Opinion: Scripture has no place in public school education

As though it were yesterday, I can remember sitting cross-legged on the bright green carpet in my primary school classroom. When our scripture teacher came in each week, a greying, serious volunteer from the local church, several of my classmates […]

As though it were yesterday, I can remember sitting cross-legged on the bright green carpet in my primary school classroom. When our scripture teacher came in each week, a greying, serious volunteer from the local church, several of my classmates would stand and leave the room. “They don’t believe in God”, whispered my classmate, accusingly.

The “non-believers”, as they were dubbed, were carted off to the school library. They apparently sat around tables with piles of scrap paper and tins of coloured pencils and scribbled their way through our scripture half hour each week.

Religious teachings in Australian public schools is becoming increasingly controversial as the number of citizens who identify as “non-religion” increased to almost 30% in the last census. Additionally, an increase in migrants is leading to a growth in the practice of minority religions. This means that Christianity (as a percentage of the Australian population) is on an overall decline. However, it remains the dominant Australian religion with a little more than half Australians (57.7%) identifying as Christian in the most recent census.
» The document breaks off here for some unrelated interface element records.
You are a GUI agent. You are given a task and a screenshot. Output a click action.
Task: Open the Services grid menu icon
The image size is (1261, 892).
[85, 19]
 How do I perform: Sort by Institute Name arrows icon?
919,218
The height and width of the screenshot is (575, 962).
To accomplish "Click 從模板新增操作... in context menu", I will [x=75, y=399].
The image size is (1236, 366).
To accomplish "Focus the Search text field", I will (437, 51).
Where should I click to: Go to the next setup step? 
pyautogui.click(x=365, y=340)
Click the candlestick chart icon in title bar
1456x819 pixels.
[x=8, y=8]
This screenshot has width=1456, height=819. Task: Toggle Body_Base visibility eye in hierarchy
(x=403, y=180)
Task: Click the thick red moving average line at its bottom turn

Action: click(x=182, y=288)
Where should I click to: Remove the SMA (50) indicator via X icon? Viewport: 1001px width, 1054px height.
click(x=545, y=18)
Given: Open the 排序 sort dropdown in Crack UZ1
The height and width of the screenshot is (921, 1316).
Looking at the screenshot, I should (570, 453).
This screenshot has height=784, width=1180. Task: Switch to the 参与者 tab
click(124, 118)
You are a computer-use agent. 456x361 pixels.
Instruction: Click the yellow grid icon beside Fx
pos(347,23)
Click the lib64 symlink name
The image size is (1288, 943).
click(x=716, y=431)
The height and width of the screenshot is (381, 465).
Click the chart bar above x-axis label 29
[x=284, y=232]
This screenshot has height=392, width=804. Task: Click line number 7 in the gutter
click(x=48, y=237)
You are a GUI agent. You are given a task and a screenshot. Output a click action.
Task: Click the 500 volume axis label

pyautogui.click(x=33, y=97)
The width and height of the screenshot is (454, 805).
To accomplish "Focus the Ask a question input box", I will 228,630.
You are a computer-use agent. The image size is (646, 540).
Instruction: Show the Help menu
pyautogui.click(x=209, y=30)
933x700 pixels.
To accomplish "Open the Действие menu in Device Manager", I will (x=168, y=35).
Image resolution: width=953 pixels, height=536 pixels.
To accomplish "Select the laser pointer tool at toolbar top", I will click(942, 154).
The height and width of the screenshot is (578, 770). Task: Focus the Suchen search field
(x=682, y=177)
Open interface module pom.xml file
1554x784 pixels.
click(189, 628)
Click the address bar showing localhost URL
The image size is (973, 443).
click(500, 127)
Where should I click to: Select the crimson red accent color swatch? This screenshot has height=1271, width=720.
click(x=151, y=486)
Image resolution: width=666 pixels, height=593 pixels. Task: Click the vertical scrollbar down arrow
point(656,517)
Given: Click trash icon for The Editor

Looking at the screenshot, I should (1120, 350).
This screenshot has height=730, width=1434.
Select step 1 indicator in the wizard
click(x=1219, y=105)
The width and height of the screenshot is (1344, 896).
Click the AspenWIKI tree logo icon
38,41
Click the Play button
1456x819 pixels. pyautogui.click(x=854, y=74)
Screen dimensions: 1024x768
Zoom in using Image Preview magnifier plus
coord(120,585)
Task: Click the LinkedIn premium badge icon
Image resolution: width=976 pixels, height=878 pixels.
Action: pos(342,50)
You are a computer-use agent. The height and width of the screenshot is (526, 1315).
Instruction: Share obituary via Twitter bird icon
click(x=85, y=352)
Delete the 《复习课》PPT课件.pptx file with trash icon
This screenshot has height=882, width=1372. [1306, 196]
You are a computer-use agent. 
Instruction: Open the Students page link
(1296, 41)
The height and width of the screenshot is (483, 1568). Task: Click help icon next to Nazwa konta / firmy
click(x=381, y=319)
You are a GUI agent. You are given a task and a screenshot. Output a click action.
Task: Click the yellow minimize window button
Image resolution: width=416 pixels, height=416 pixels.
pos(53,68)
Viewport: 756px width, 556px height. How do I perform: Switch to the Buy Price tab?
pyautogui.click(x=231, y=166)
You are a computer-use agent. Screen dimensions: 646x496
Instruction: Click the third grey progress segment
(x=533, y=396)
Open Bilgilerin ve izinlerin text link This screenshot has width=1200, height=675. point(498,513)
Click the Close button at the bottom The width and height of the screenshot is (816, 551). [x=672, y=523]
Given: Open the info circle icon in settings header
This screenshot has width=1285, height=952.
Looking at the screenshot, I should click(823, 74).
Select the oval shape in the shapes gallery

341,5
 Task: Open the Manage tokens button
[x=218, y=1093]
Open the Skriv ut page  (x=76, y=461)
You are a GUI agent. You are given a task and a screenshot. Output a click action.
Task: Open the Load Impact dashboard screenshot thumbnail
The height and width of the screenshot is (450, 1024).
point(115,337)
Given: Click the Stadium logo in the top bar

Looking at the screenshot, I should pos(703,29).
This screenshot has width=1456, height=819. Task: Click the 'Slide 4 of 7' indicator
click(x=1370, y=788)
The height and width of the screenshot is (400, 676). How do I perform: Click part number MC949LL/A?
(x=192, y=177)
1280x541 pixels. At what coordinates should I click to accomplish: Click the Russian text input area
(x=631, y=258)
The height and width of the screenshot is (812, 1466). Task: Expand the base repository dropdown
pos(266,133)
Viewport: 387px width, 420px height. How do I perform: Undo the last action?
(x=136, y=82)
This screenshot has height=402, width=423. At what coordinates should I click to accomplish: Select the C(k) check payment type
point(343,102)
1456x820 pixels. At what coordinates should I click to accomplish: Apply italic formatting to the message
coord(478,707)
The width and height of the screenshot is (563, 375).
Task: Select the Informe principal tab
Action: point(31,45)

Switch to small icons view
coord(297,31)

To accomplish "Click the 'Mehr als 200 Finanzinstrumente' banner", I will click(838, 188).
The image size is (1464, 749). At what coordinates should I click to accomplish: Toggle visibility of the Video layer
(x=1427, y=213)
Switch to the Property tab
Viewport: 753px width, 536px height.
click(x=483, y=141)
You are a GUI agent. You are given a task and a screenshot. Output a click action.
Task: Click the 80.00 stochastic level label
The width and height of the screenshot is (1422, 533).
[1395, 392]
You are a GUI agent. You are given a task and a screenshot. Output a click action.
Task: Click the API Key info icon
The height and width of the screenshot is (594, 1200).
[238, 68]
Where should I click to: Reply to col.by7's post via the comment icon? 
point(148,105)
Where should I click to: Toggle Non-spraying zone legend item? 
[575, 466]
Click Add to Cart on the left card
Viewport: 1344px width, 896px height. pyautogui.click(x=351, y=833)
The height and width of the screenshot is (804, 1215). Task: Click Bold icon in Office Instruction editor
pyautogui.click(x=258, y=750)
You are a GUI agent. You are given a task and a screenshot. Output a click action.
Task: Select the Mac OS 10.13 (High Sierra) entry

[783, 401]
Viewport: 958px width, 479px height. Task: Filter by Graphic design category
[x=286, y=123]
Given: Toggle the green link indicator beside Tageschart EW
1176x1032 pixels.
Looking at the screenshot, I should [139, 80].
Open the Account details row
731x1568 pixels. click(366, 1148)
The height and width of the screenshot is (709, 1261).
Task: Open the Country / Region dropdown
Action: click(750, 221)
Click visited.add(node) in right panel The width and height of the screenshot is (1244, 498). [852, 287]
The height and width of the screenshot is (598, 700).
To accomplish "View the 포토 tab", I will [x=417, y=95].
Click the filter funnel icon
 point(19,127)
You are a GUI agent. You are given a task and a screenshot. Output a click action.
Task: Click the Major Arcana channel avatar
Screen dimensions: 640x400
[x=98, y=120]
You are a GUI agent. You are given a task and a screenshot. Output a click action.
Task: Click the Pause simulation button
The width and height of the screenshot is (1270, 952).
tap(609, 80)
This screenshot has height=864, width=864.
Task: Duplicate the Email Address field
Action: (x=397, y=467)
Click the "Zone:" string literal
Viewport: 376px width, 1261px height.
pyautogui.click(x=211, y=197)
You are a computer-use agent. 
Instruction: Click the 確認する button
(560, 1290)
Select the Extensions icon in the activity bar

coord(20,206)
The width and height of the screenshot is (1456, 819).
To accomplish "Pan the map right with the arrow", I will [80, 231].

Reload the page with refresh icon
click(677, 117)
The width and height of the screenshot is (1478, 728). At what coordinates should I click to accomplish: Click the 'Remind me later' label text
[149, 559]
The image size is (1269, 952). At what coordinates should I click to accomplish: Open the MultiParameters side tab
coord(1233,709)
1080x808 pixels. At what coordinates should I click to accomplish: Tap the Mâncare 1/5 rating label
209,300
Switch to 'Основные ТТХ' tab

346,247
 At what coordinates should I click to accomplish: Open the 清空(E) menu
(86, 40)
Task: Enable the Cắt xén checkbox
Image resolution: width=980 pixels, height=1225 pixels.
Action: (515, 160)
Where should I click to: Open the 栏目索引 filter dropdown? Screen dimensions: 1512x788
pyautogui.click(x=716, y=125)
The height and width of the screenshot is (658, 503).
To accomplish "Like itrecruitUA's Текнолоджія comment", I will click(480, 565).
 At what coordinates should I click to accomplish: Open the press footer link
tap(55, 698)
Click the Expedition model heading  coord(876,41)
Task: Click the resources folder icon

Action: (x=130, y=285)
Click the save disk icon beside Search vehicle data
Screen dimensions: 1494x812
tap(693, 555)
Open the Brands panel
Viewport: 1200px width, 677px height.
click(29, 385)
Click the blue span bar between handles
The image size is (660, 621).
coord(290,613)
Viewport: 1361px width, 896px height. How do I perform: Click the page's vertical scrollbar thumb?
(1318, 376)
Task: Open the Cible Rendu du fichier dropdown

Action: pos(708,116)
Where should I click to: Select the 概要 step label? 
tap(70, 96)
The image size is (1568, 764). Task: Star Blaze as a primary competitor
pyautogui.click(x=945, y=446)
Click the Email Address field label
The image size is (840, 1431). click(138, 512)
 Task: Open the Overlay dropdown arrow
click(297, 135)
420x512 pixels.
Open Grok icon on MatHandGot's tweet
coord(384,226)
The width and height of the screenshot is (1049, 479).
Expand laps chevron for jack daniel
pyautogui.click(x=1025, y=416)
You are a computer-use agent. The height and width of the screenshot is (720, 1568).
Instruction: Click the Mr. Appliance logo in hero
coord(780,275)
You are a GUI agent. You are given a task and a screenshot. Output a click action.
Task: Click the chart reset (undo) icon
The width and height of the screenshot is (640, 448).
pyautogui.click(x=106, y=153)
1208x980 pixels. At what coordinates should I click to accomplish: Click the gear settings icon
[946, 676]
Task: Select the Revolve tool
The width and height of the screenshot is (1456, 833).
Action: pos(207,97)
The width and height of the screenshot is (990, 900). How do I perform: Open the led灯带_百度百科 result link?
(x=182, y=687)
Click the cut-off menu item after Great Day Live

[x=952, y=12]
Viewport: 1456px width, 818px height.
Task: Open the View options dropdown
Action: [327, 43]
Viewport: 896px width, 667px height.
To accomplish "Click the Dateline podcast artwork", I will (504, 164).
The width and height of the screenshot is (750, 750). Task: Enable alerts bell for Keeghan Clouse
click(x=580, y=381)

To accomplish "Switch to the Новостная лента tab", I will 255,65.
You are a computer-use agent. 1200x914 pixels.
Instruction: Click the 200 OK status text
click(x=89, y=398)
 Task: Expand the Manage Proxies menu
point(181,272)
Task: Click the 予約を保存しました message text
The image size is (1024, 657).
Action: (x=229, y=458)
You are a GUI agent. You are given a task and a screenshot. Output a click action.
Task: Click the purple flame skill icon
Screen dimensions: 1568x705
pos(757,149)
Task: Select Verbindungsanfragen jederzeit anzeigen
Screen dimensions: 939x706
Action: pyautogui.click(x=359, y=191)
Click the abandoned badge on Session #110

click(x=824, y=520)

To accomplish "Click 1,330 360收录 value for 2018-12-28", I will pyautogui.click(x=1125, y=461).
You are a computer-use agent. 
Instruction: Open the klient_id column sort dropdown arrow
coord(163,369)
This article will not demand the removal of religion from the public education system altogether, but rather argue the case for a dynamic shift in its delivery.

I acknowledge my own bias in this debate. I am very unsupportive of organised religion in its attempt to centralise itself in arenas it has no business in. I strongly believe in freedom of religion and that each person should be able to practice religion and worship in whatever form they choose so long as it does not intrude on the livelihood of any other – but it usually does. 

With only a little over half of Australians identifying as Christian, it perturbs me that it’s the default to teach Christianity in public schools. Parents can opt their children out of this, but should they have to?

Nowadays, many schools offer classes in ethics for those students who opt out of religion. These ethics classes should replace religion. They could be taught by a trained and qualified teacher, rather than a volunteer. Students would learn lessons that would perhaps intertwine with Christianity and other teachings, but outside of a religious context in a way that all students could benefit. The specifics of religion would then be left for families to explore internally and through their churches. Parents have every right to raise their children under a religious guidebook, but this does not make religious schooling the responsibility of the state.

This is increasingly so as social values adapt at a pace that has long left religion behind. Scripture does teach values such as acceptance, but only to an extent. This extent does not go so far as to include recognition and support of LGBTQ+ children, and those identifying as non-binary genders. Same-sex marriage has barely been legally recognised for one year in Australia, and we are barely securing support for children struggling with their gender identities. Preaching a text which is widely known to discriminate, and which businesses and individual Christians use as a tool to justify cold discrimination, in a classroom full of impressionable young minds is unnecessary.

As an example of the systemic discrimination perpetuated by religion in schools, principals of 34 Anglican schools have signed a letter to the federal government requesting that existing exemptions from anti-discrimination laws (which allow religious schools to dismiss staff based on sexual orientation, relationship status or gender identity) remain in place, despite calls to end the exemption. The letter cites the exemptions listen in the Sex Discrimination Act of 1984 as the “only significant legal protections available to schools to maintain their ethos and values with regards to core issues of faith.”

If a school depends upon a law that allows it to discriminate unfairly against a minority to maintain its values, it probably shouldn’t be operating.

In a nutshell, religious classes should be based on values and understanding others. Rather than capping content to the Christian bible, a variety of different religions and their values should be exposed, perhaps including atheism and the theory of evolution, in a way that encourages reflection and appreciates different ways of thinking. This content should be delivered by a qualified teacher through an ethics lens which focuses on extracting the lessons and values from a range of religions and allowing all students to engage with them in a way that does not require them to be religious. And religious schools should absolutely not be exempt from any legal structure put in place to protect our LGBTQ+ brothers and sisters.

Then again, that’s simply my opinion.